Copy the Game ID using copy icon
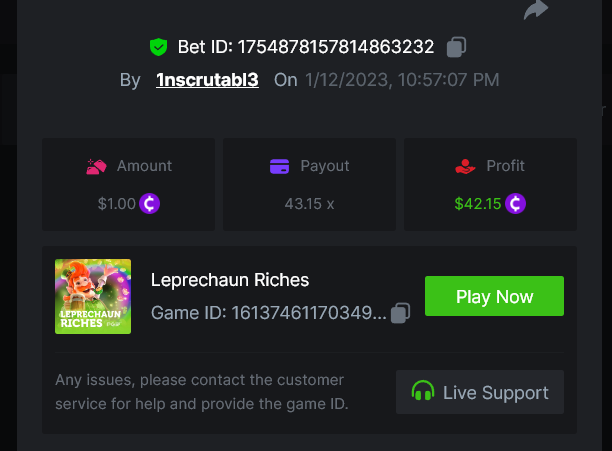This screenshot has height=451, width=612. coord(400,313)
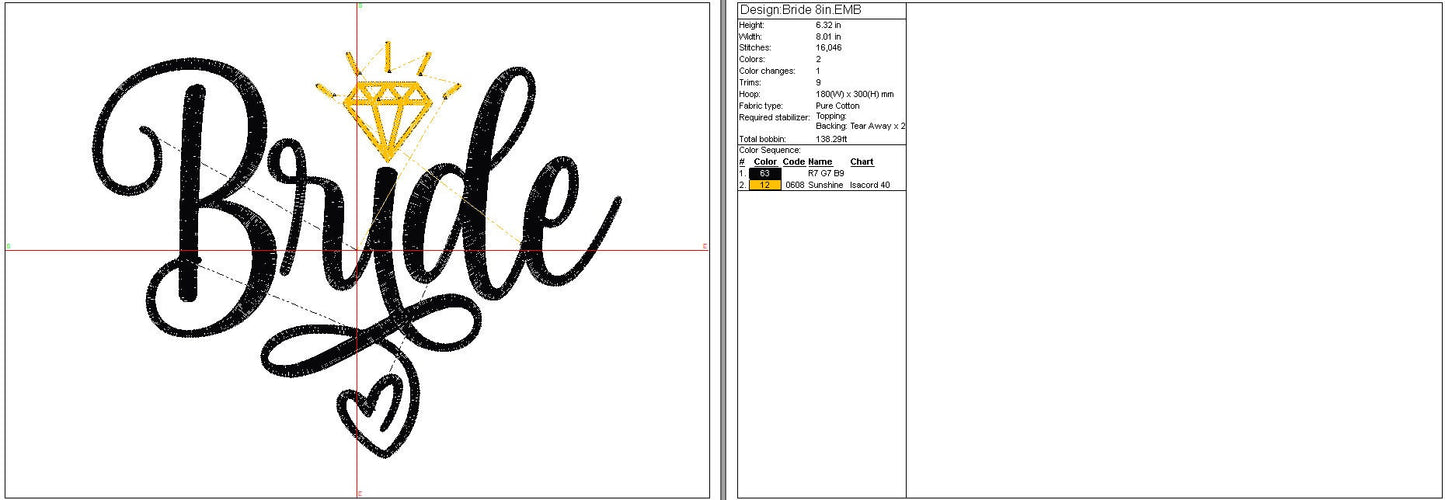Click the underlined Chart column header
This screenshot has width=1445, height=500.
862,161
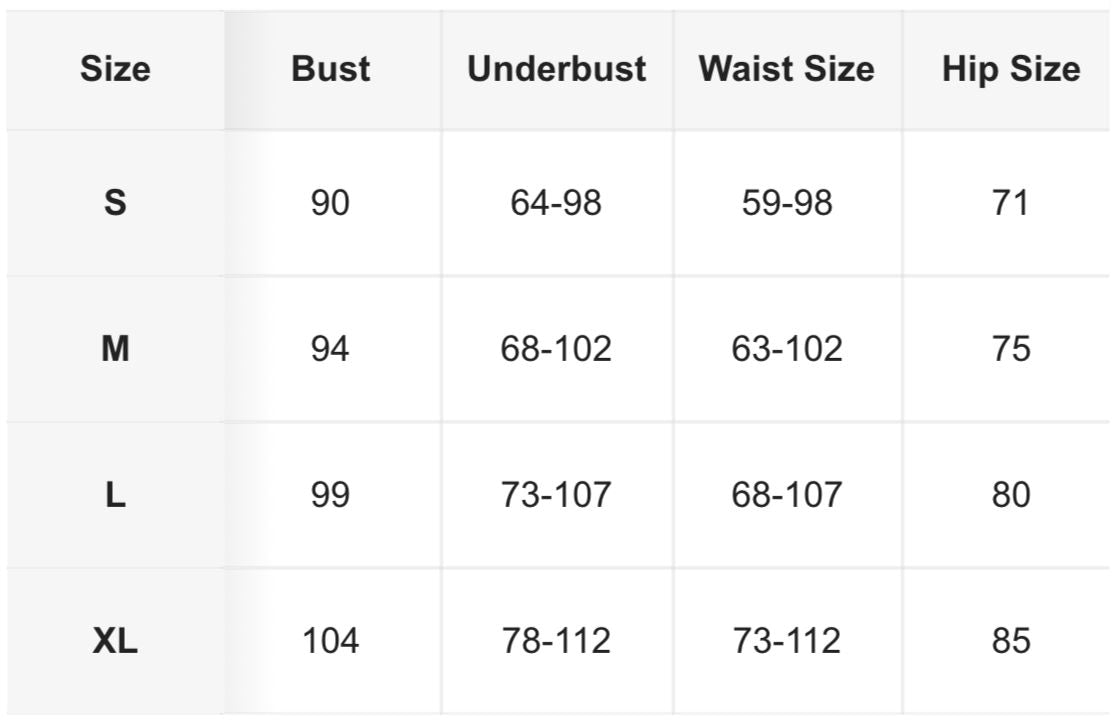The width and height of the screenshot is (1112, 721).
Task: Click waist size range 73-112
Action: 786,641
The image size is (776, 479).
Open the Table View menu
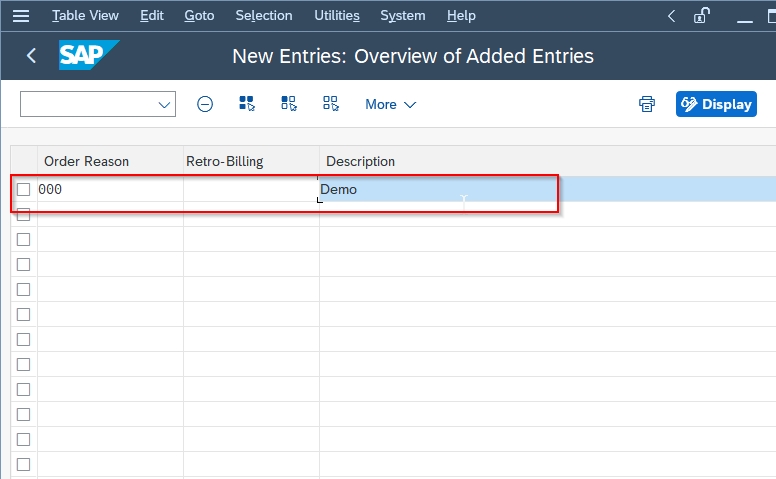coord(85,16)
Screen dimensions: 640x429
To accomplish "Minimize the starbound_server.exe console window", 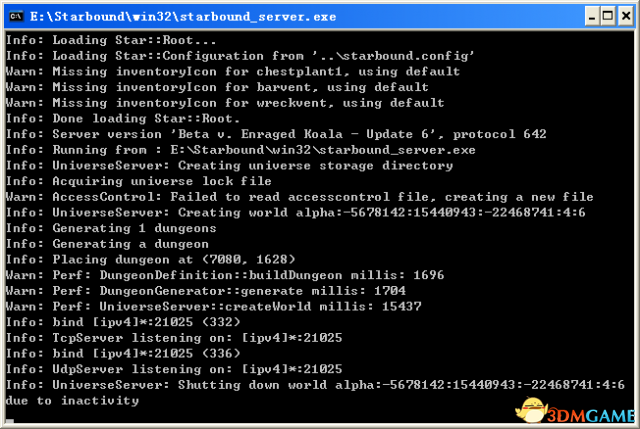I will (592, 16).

_____

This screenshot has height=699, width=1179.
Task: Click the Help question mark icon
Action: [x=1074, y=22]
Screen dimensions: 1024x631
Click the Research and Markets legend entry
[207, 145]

_____

> _Exercise prompt_:
Check each line of the entries above, and show every one holding the word "dimensions".

> _Result_:
Screen dimensions: 640x429
Screen dimensions: 1024x631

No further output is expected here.